The practice of identifying probes by locus names is also a problem for those probes that target a region within a gene (e.g., the Cytocell panel of probes used for evaluating the deletion hot spots in the dystrophin gene) and those that consist of sequences from contiguous loci (e.g., the combination of ELN, LIMK1, and D7S613 in the Vysis product for detecting Williams syndrome deletions).

Assuming that simple probe-naming conventions could be devised, the description of some conditions demonstrable by FISH would still be complicated by our ability to use a variety of probes to accomplish the same investigation. In the challenge simulating prenatal diagnosis of a trisomy 21 fetus using uncultured amniocytes, there were 1276 possible combinations of the probe designations used in the enumeration of chromosomes 13, 18, and 21

FISH nomenclature differs from the nomenclature for banded chromosomes in two important respects. First, the latter is inherently efficient because, for the most part, only deviations from the expected normal karyotype are described. FISH nomenclature describes the result of all testing, regardless of whether the conditions observed are normal or abnormal. The second is that banding nomenclature omits the technical basis for the observations (i.e., G-, R-, or Q-banding), whereas FISH nomenclature includes it (i.e., the probes).
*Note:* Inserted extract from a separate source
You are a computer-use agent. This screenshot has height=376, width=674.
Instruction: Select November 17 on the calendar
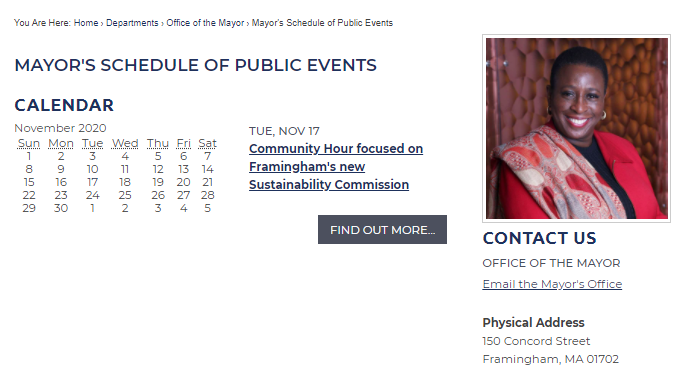point(92,182)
If probe information were located elsewhere (as is the case for banding information in most clinical reports), the length and complexity of the nomenclature strings and, hence, the opportunities for syntax errors would all be significantly reduced.

With probe information removed from the nomenclature, a Williams syndrome microdeletion might be written, 46,XY.ish del(7) (q11.23q11.23) while a normal result for this FISH test might be written 46,XY.ish 7q11.23. Evidence of aneuploidy in uncultured amniocytes might be written nuc ish 13q14,18cen,+21q22. This notation describes the presence of an extra FISH signal corresponding to band 21q22. It is consistent with trisomy 21 but owing to the limitations of interphase FISH, cannot discriminate between trisomy 21 and a duplication of band 21q22. Evidence of a translocation in nuclei from a patient with chronic myeloid leukemia might be written nuc ish t(9;22)(q34;q11.2) or nuc ish der(22)t(9;22)(q34;q11.2) depending on whether the probe set produced a dual fusion signal or produced a single fusion signal over the derivative 22. Table 5 provides other examples specifically relating to BCR/ABL probe sets. Note, that by omitting technical detail, the nomenclature system could also be extended to include results from DNA-based testing (e.g., 46,XY.pcr t(12;21)(p13;q22)).

Table 5 FISH nomenclature without probe data

The system of terms and syntax guidelines incorporated into the 1995 version of ISCN was proposed by the International Standing Committee on Human Cytogenetic Nomenclature in 1994. The system was effective at describing FISH observations likely to be made with the technologies then available, but in the last nine years, new technologies and new applications have severely taxed its capabilities. A system that fosters precise and succinct descriptions of FISH observations has obvious value for reporting test results and for facilitating clinical correlations. There is, therefore, an urgent need for nomenclature guidelines that deal with some of the issues and sources of variation identified in this report.